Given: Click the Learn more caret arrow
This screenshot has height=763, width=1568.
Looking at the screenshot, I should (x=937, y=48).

☆ ☆ ☆ ☆ ☆ ☆ ☆

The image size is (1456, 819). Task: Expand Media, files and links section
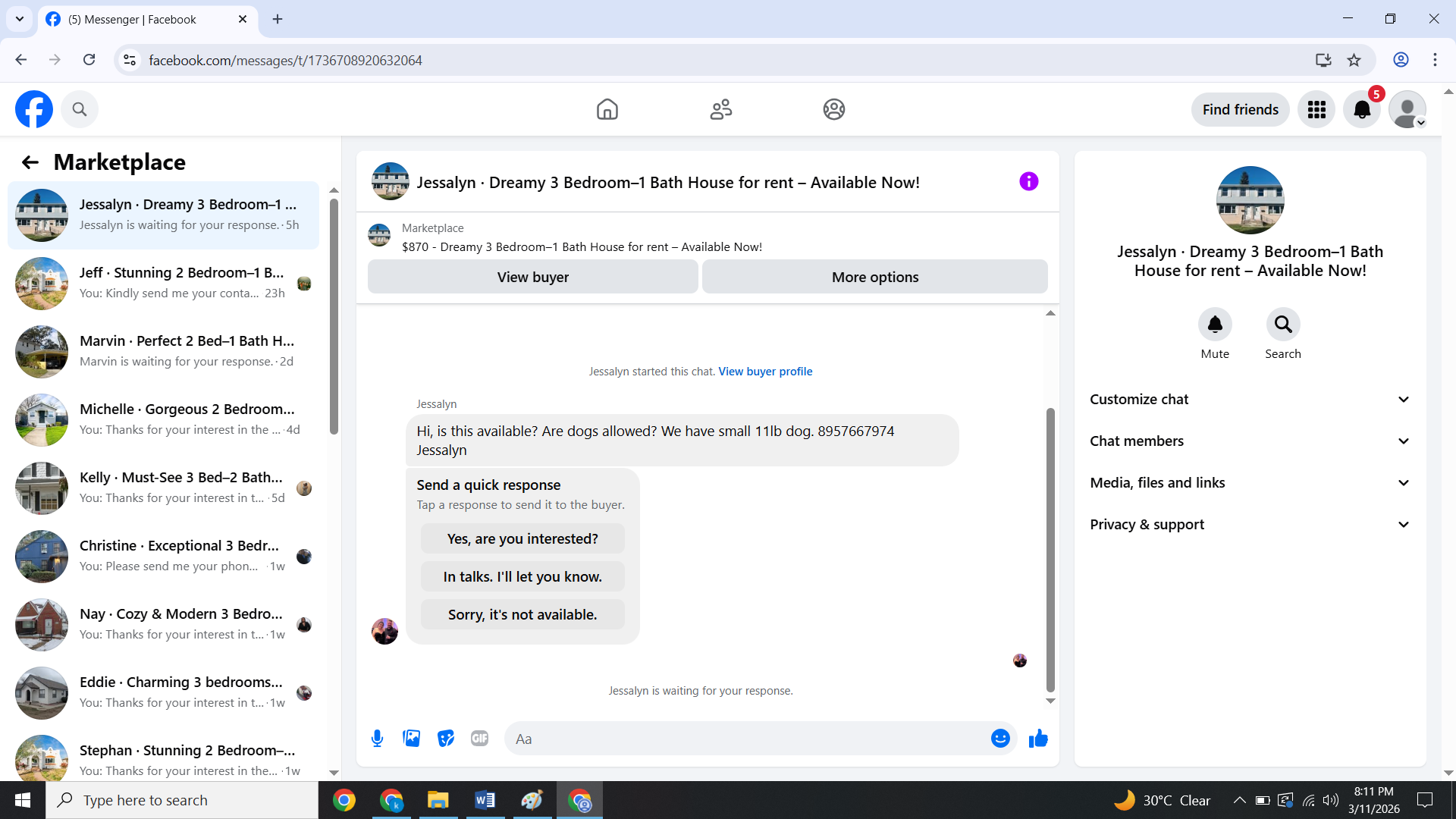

☆ ☆ ☆ ☆ ☆ ☆ ☆

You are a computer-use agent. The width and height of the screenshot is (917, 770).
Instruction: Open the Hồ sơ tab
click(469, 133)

☆ ☆ ☆ ☆ ☆ ☆ ☆

**Given instruction:** Render everything in the records above, from the line containing "Given: Click the Learn more caret arrow" down to the line containing "Looking at the", both ends included, as a numbered list with blank lines omitted.

**Answer to this task:**
1. Given: Click the Learn more caret arrow
2. This screenshot has height=763, width=1568.
3. Looking at the screenshot, I should (x=937, y=48).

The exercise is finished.